BHL offers many services that facilitate Soper’s research and reuse of the collections—particularly full text search and the availability of DOIs for many titles. She also appreciates BHL’s efforts to curate and provide context to its materials, such as through its image collections on Flickr and themed social media campaigns.
Soper regularly posts content from BHL to her own Twitter feed (@Flora150Project), where she explores botanical subjects around folklore, scientific illustration, and local flora. In fact, it was her activity on Twitter that first led her to the Annals of the Botanical Society of Canada, and by extension Kate Crooks.
“I originally began my Twitter page in 2017, during Canada 150, the 150th anniversary of Canadian confederation,” explains Soper. “I planned to create a flora of Kingston, and started posting photos from rambles around the city. I turned to BHL’s catalogue to see whether I could find an earlier example of Kingston’s flora, and that’s what led me to the Annals of the Botanical Society of Canada.”
More recently, Soper’s interests have turned towards phenological records — specifically, calendars of flora. Published in 1762, Miscellaneous tracts relating to natural history, husbandry, and physick… includes two calendars of flora—one recorded in Norfolk, England, and the other, in Uppsala, Sweden.
“Each calendar dovetails with the other; evoking a sense of time unfolding from one season to the next,” shares Soper. “There’s also a rather poetic quality in the writing.”
For example, one entry, from September 1755, reads almost like a haiku:
- SWALLOWS gone. Full moon.
- Autumnal æquinox.
- WOOD LARK… sings.
There was a useful function to these calendars.
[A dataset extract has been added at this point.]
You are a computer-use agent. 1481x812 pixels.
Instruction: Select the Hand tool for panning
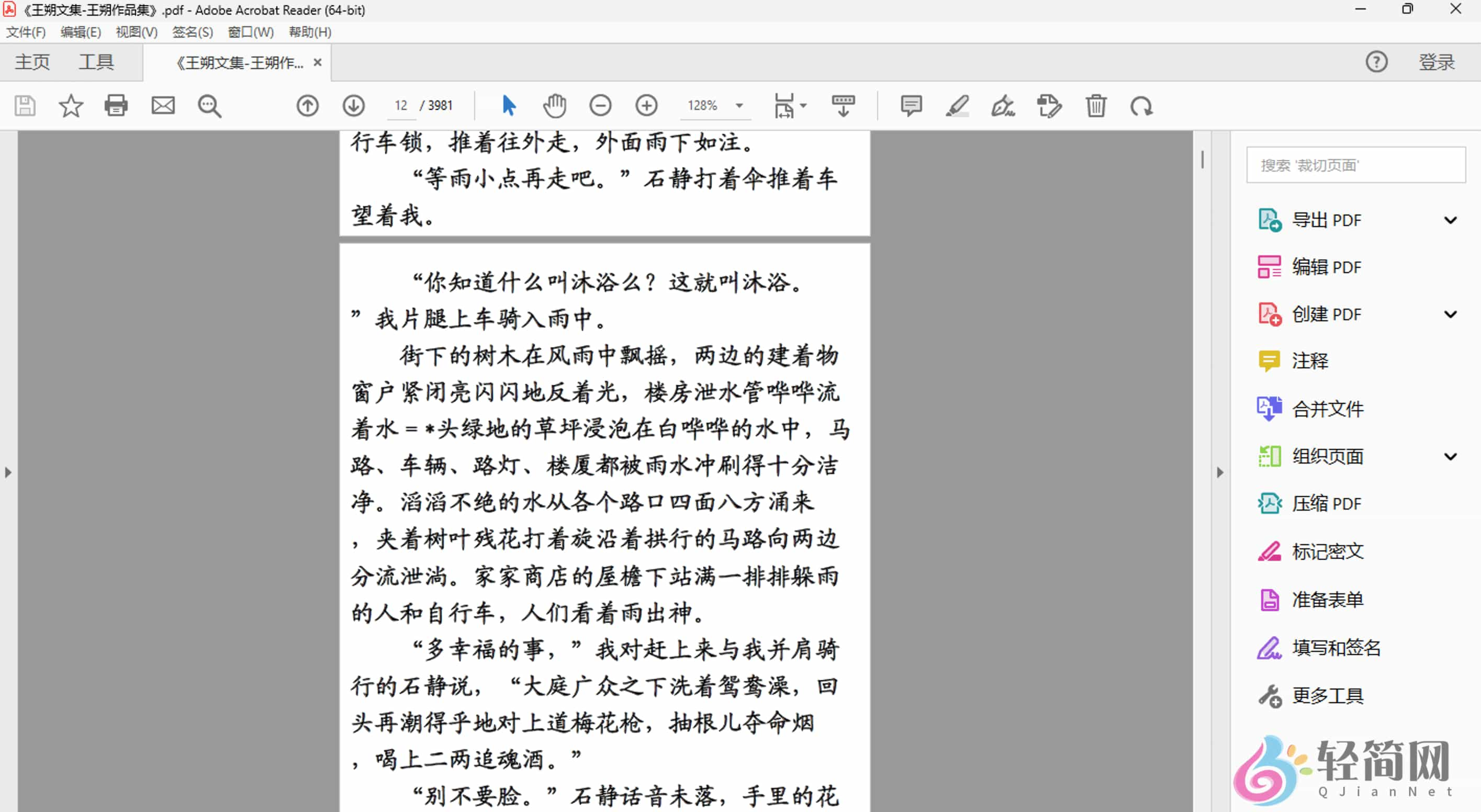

According to the Swedish calendar, May 13th was “The best time for sowing barley, and the seeds of garden plants.” Since the Wheat Ear (Oenanthe spp.) had recently arrived from its winter home, it was unlikely any further frosts would follow.
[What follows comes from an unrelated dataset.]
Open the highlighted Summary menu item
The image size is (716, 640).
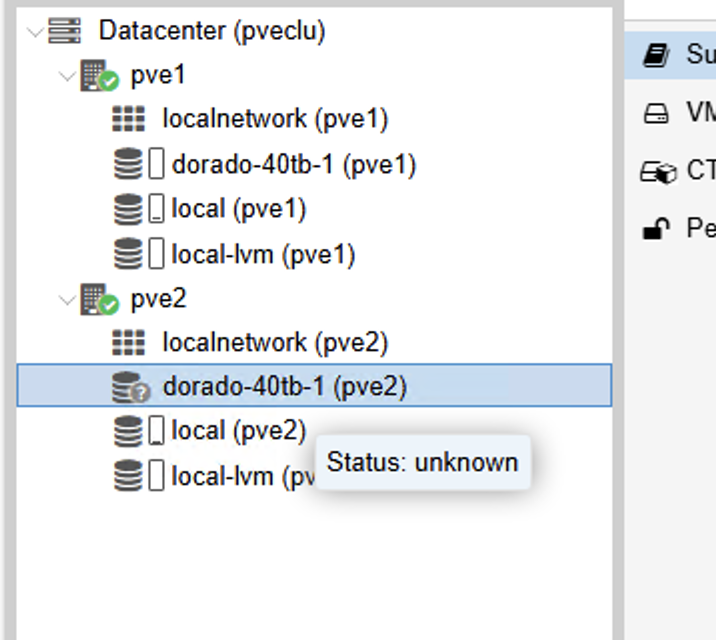[x=670, y=55]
Shortly after the world went into lockdown, in the winter of 2020, Twitter user @VenetiaJane posted a prompt for her followers: “Please share your favourite nature-related photographs, poems, quotes…Let’s spread a little #joy and #positivity around the world at a time when we all really need it.’” The hashtag #SolaceInNature was born.
“At the time—mid-March—not much was blooming where I live; just a few willow catkins on a tree near my home. So I turned to the Biodiversity Heritage Library for content,” explains Soper. “Using the hashtag, #CalendarOfFlora, I have been posting these centuries-old documents on my Twitter feed. In fact, a calendar of flora lends itself to sharing on social media, since you can match the content with that day’s date!”
On April 1, 1755, Alex Berger saw signs of spring: “Moss…sheds its dust”, he wrote. By the 3rd, Berger saw stones loosened from the ice. On the 6th, “Hills begin to appear, the snows being melted,” and serpents came out of their holes. #CalendarOfFlora #OTD #SolaceInNature pic.twitter.com/W4c5FpAj2U
— Anna Soper (@Flora150Project) April 1, 2020
“People are finding new ways to relate to each other—and the world around us—at this time,” remarks Soper. “Since I could not contribute much #SolaceInNature at the start of this crisis, I turned to the work of others; keeping vigil with their words as they, too, waited for spring.”
With centuries of knowledge captured within its pages, the annals of natural history are a rich resource for anyone interested in exploring the natural world. As Soper’s experience shows, any turn of a page could inspire new and unexpected discoveries. We are proud to work with a global network of partners to ensure that anyone, anywhere can be empowered to feed their curiosity, uncover the history of natural history, and be inspired by biodiversity.
“Since I’m outside of academia, I have no opportunities to take time off for research and writing,” shares Soper. “Online, open access resources like the Biodiversity Heritage Library are crucial to piecing together a story like Kate Crooks’, while giving me much-needed leads for in-person research in my spare time.”